Endpoint Protection

 View Only
Expand all | Collapse all

SEP 12.1 : normal users cannot disable Firewall

ℬrίαη

ℬrίαηAug 09, 2011 07:17 AM

  • 1.  SEP 12.1 : normal users cannot disable Firewall

    Posted Aug 05, 2011 09:34 AM

    Hi,

    I'm facing an issue after upgrading SEP from 11 to 12.1 : In version 11, normal users (without administrative privileges) were able to disable firewall when configured by the administrator via Client User Interface Control Settings -> Server Control -> Customize

     

    Since 12.1 upgrade, with a similar configuration, only users with adminitrative privileges are able to do it.

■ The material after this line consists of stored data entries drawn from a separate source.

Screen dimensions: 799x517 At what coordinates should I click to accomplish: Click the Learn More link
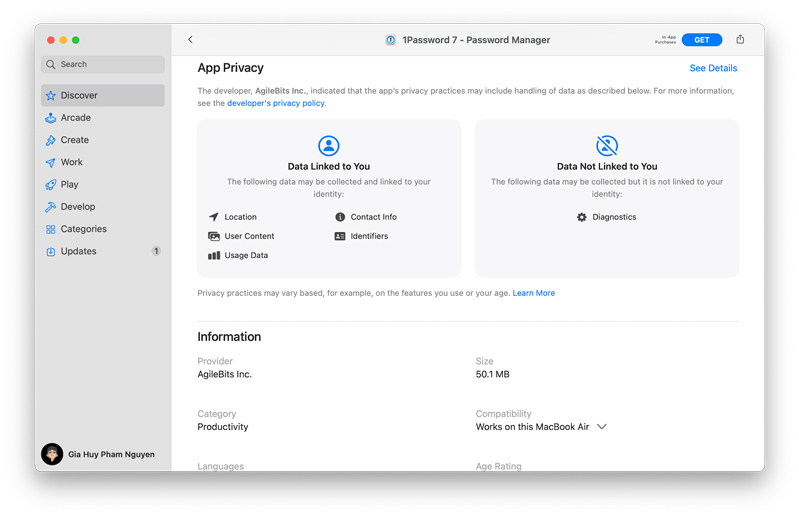click(533, 293)
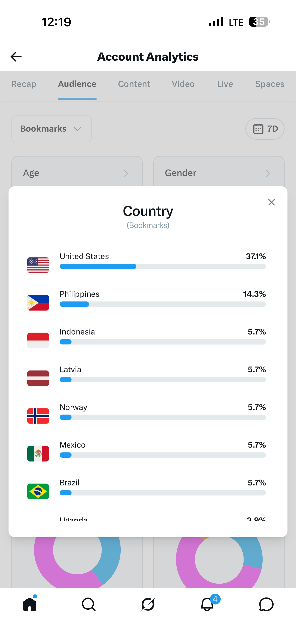Tap the United States flag icon

38,265
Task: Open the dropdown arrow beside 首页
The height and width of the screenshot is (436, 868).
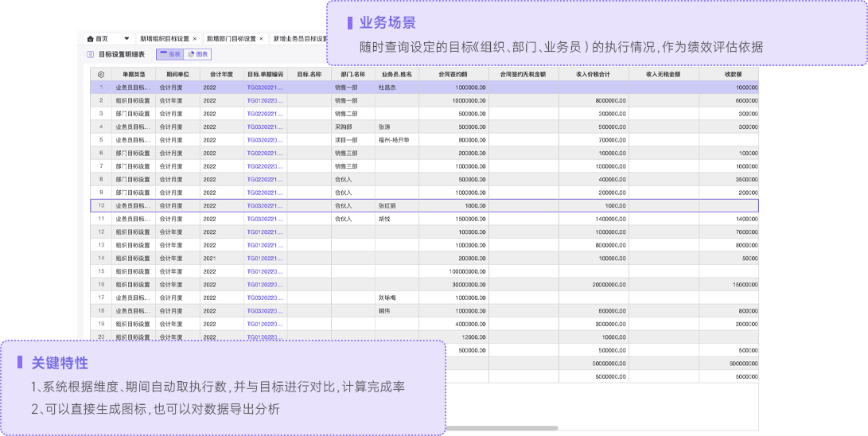Action: [x=127, y=38]
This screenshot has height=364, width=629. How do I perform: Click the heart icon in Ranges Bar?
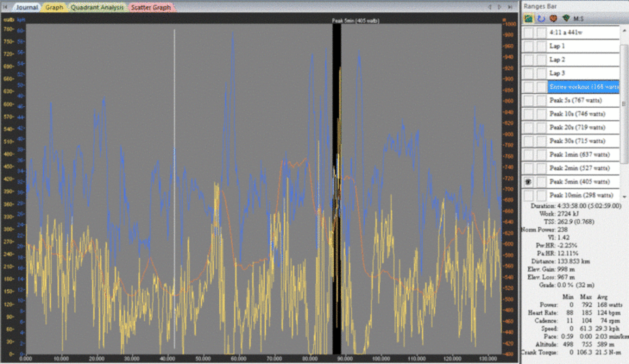(552, 18)
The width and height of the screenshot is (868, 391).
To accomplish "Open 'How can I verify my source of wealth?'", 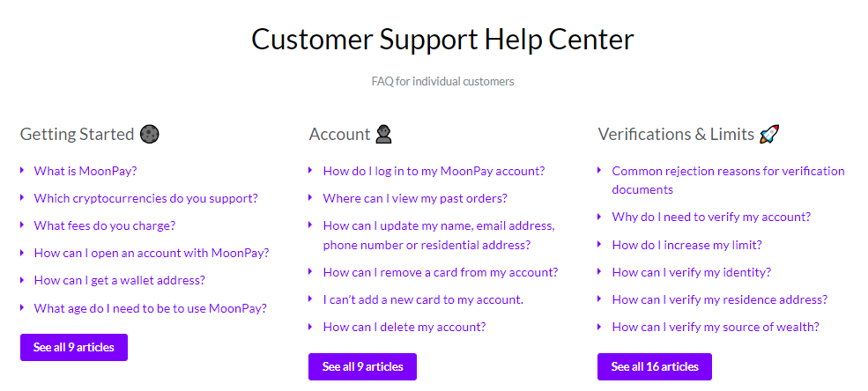I will [x=716, y=327].
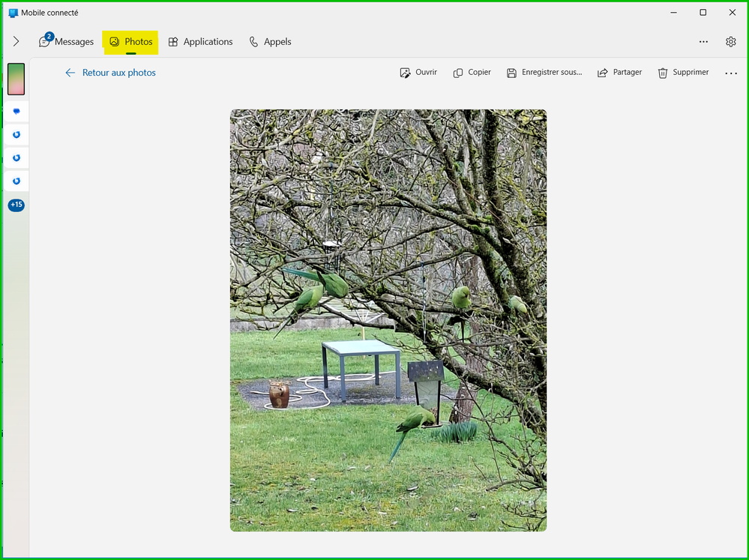Open more photo options ellipsis menu
749x560 pixels.
pos(731,73)
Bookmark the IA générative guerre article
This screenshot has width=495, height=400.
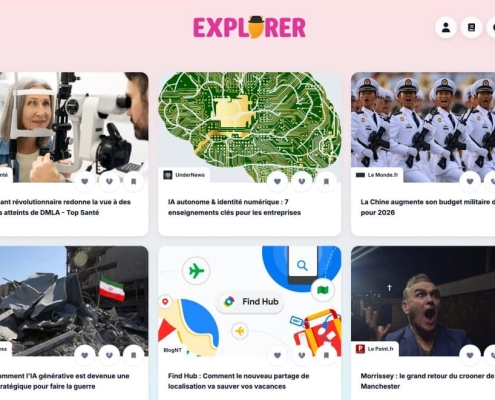[133, 355]
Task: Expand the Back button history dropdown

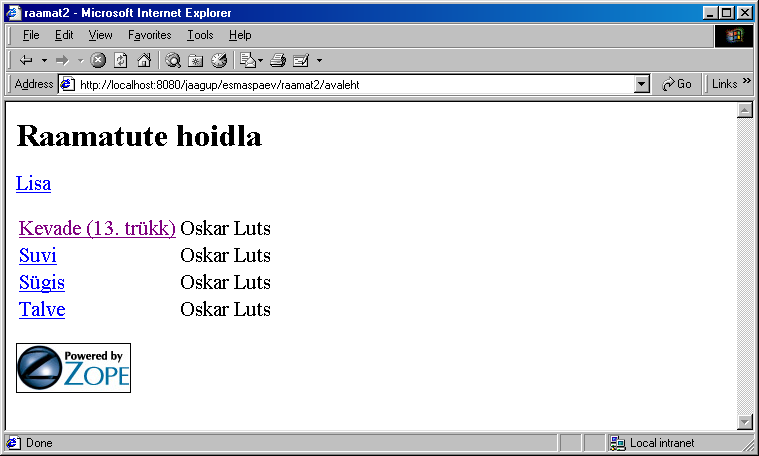Action: coord(44,60)
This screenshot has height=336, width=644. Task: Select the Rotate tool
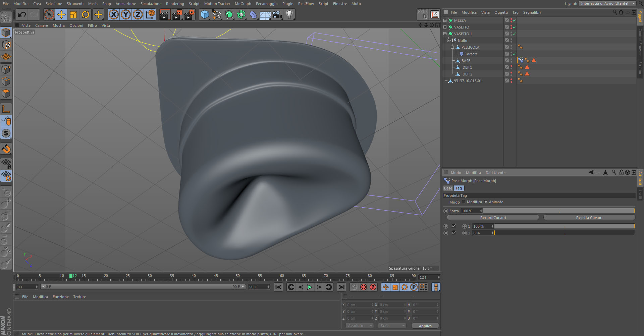(x=86, y=14)
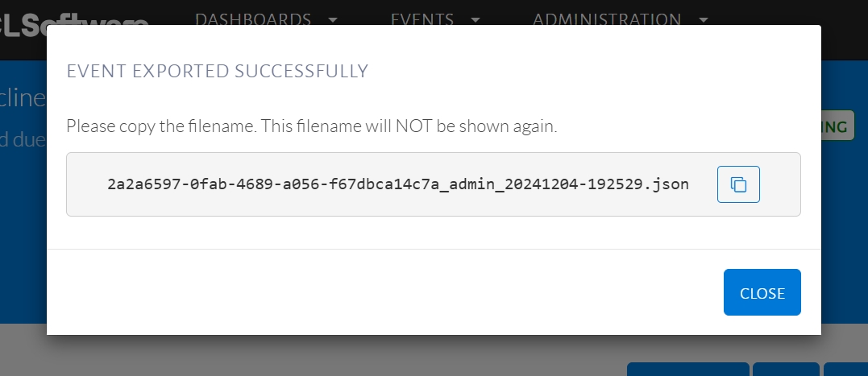Copy the exported filename with the copy icon
Image resolution: width=868 pixels, height=376 pixels.
[x=738, y=184]
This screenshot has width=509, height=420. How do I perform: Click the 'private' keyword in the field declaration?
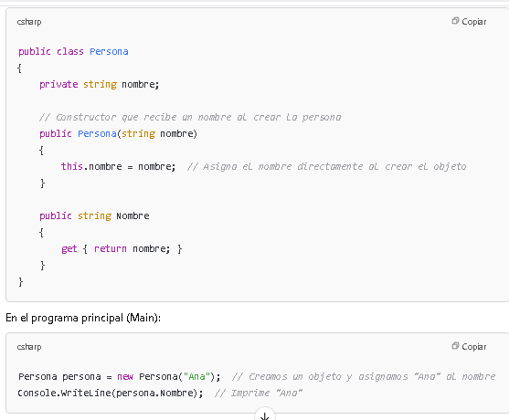coord(58,84)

    Anyone has any idea about why and how to correct this issue ?

    Thanks a lot

    Cedric



  • 2.  RE: SEP 12.1 : normal users cannot disable Firewall

    Posted Aug 05, 2011 09:45 AM

    Hi

    Is NTP component installed on the client machines for SEP ?

    IF yes try following

    go to add remove select sep change modify custom > expand NTP >disable firewall by selecting this feature wont be available > next install ,

    reboot the client machine and then check if user are able to make changes to Windows firewall

    If NTP is installed by default it will take presidence over windows firewall

    However this policy can be withdrawn from Management console ,



  • 3.  RE: SEP 12.1 : normal users cannot disable Firewall

    Posted Aug 05, 2011 10:00 AM

    Hi,

    Thank you for your quick answer, but issue is with the SEP firewall which cannot be disabled and not the windows one. I do want to keep SEP firewall but want users without administrative privileges to be able to temporaly disable SEP firewall to connect when in a hotspot.

    Cedric



  • 4.  RE: SEP 12.1 : normal users cannot disable Firewall

    Trusted Advisor
    Posted Aug 05, 2011 11:08 AM

    Hello,

    In 12.1, Client control gives the users the most control over the client. Client control unlocks the managed settings so that users can configure them.

     

    Client control has the following characteristics:

    • Users can configure or enable firewall rules, firewall settings, application-specific settings, intrusion prevention settings, and client user interface settings.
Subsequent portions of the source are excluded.